By submitting their article, authors grant Archeologia technica the right to publish, index, and distribute the work in accordance with the CC BY 4.0 licence.
Article Processing Charges (APC)
Archaeologia technica does not charge any Article Processing Charges.
Archaeological Data and Open Research Materials
Archaeologia technica promotes transparency in archaeological research. Authors are encouraged to:
- ensure the availability of relevant data, documentation, 3D models, GIS layers, and other materials,
- deposit data in an open-access repository (e.g., Zenodo, ARIADNE, Open Science Framework),
- provide a link (DOI) to deposited data within their article.
Publishing Ethics and Third-Party Copyright
Authors are responsible for ensuring that their articles do not infringe the rights of third parties, particularly copyright relating to photographs, drawings, plans, and maps.
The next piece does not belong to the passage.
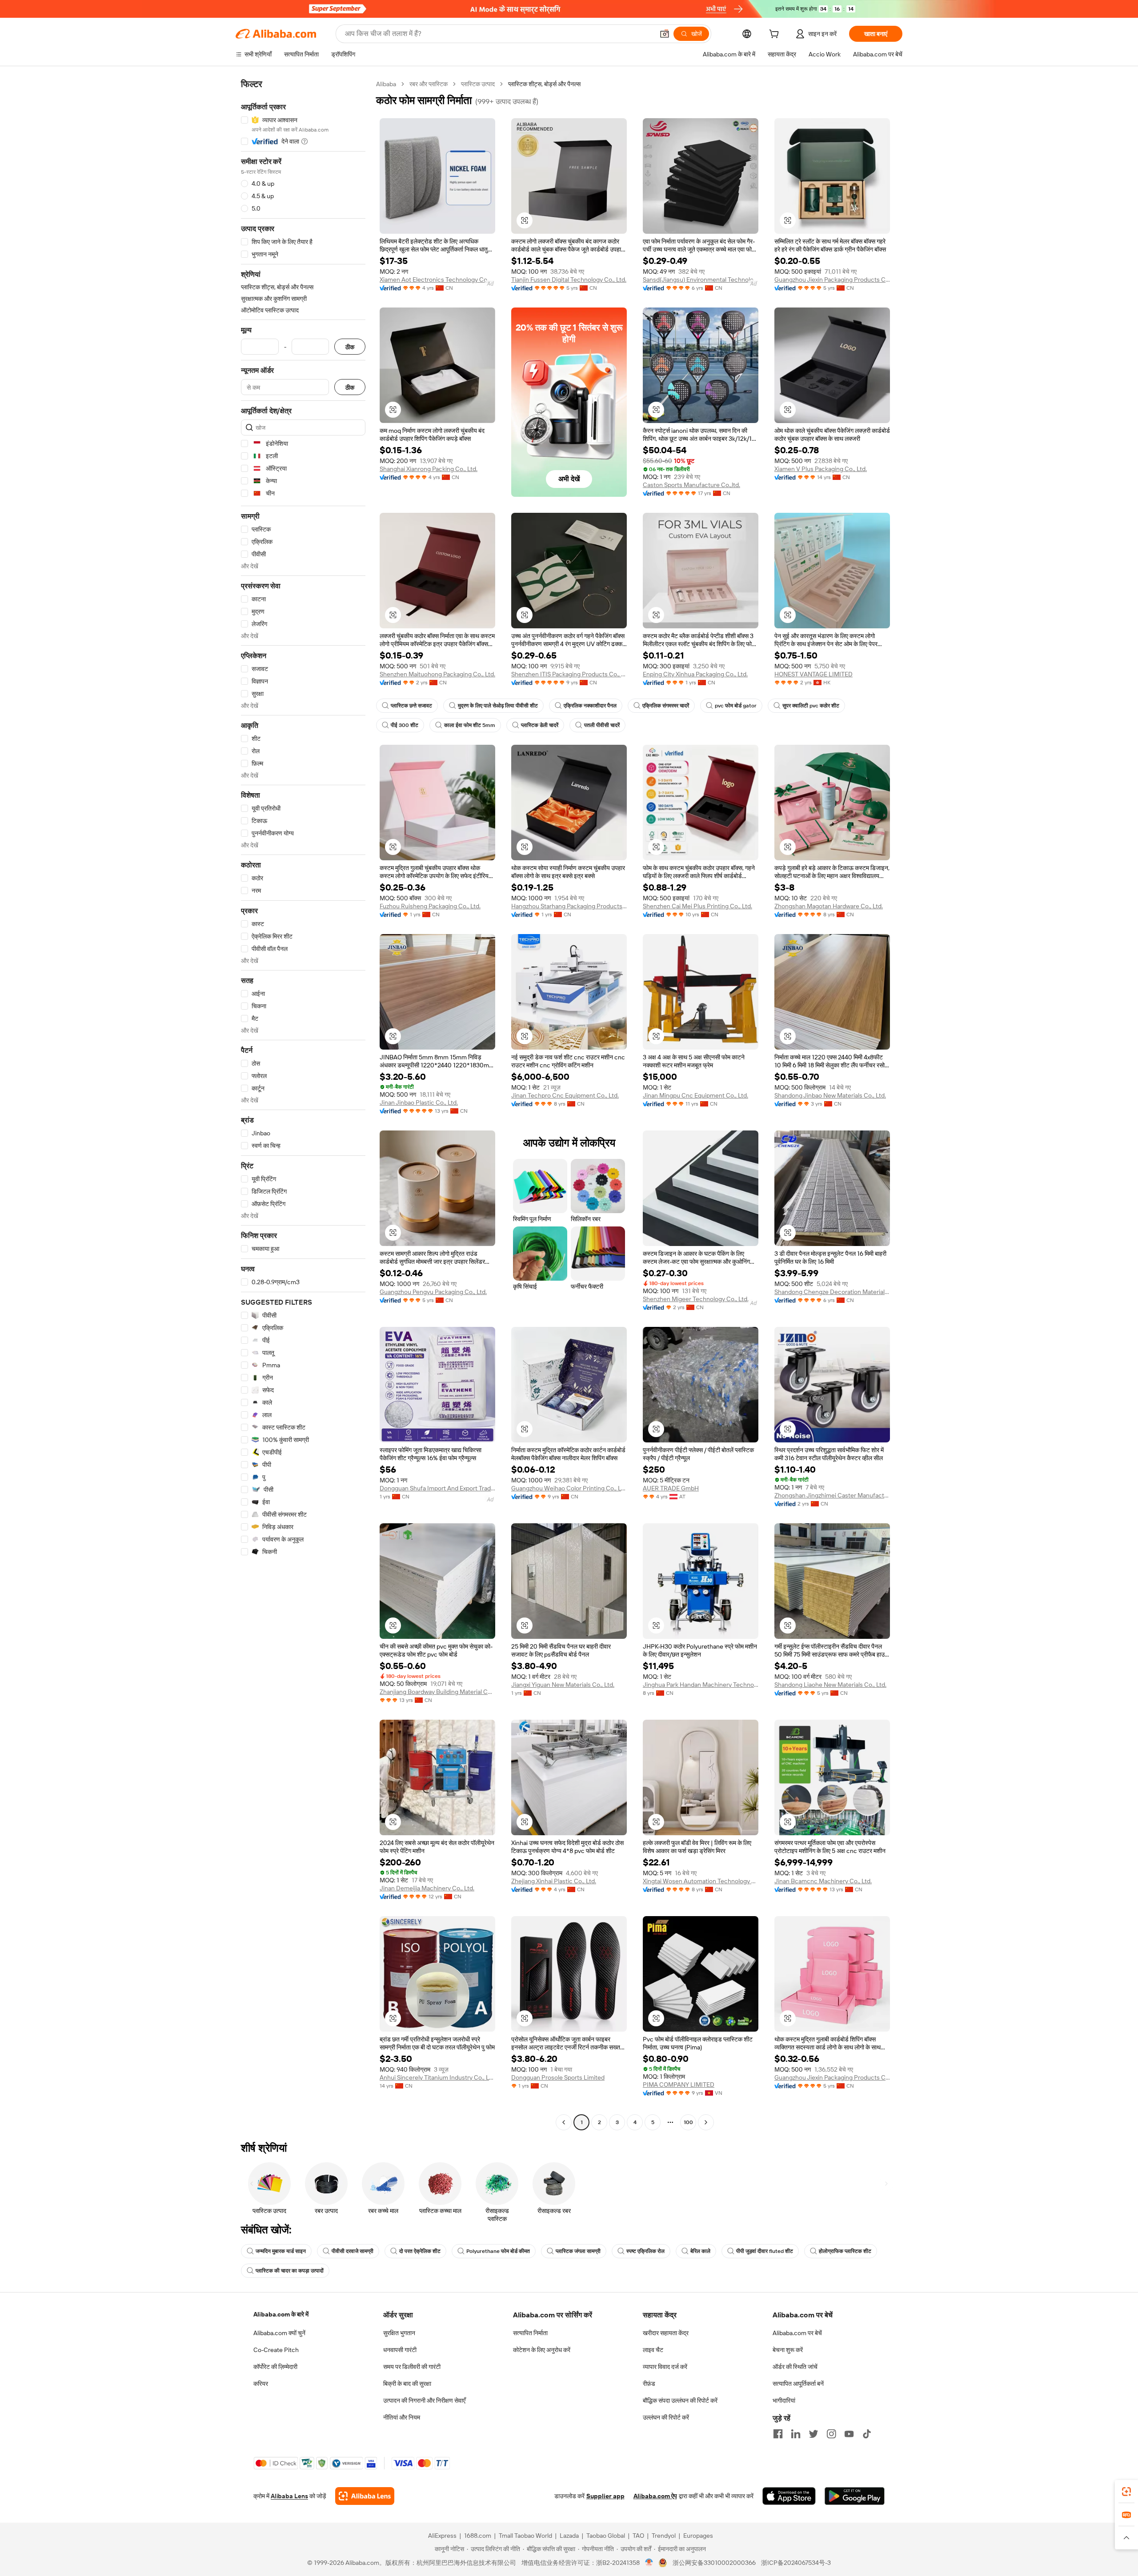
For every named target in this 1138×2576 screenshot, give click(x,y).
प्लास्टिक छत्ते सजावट (411, 706)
Materials published under licences other than CC BY 4.0 must be correctly attributed.
Plagiarism Policy
Archeologia technica is committed to publishing original, high-quality and ethically sound research. Plagiarism is regarded as a serious breach of academic integrity, and its prevention is essential for safeguarding the integrity of the scholarly environment.
Plagiarism is understood to include, in particular:
- the use of text, data, images, tables, graphs or other results without proper citation;
- the paraphrasing of another author’s ideas without acknowledging the source;
- presenting previously published work of one’s own as new research without clearly indicating the prior publication (so-called self-plagiarism);
- the use of materials obtained from third parties (including unpublished manuscripts, reviews or student work) without permission and citation;
- the submission of work produced entirely or partly with the aid of generative systems or external contributors without transparent disclosure.
Authors are required to:
- ensure that all parts of their manuscript are original;
- properly acknowledge all sources used, in accordance with the journal’s citation standards;
- provide information about any prior publication or duplication;
- declare the use of tools for automatic text generation and specify the extent of such use.
If plagiarism is confirmed before publication, the manuscript will be rejected immediately. If plagiarism is identified after publication, the article may be retracted and this fact will be publicly announced. In serious cases, authors may be temporarily or permanently barred from submitting future work to the journal. All listed authors share responsibility for the content of the manuscript.
Ethical Standards
Archeologia technica adheres to the ethical principles of publishing in the humanities and social sciences, the recommendations of COPE (Committee on Publication Ethics), and generally recognised standards of academic integrity.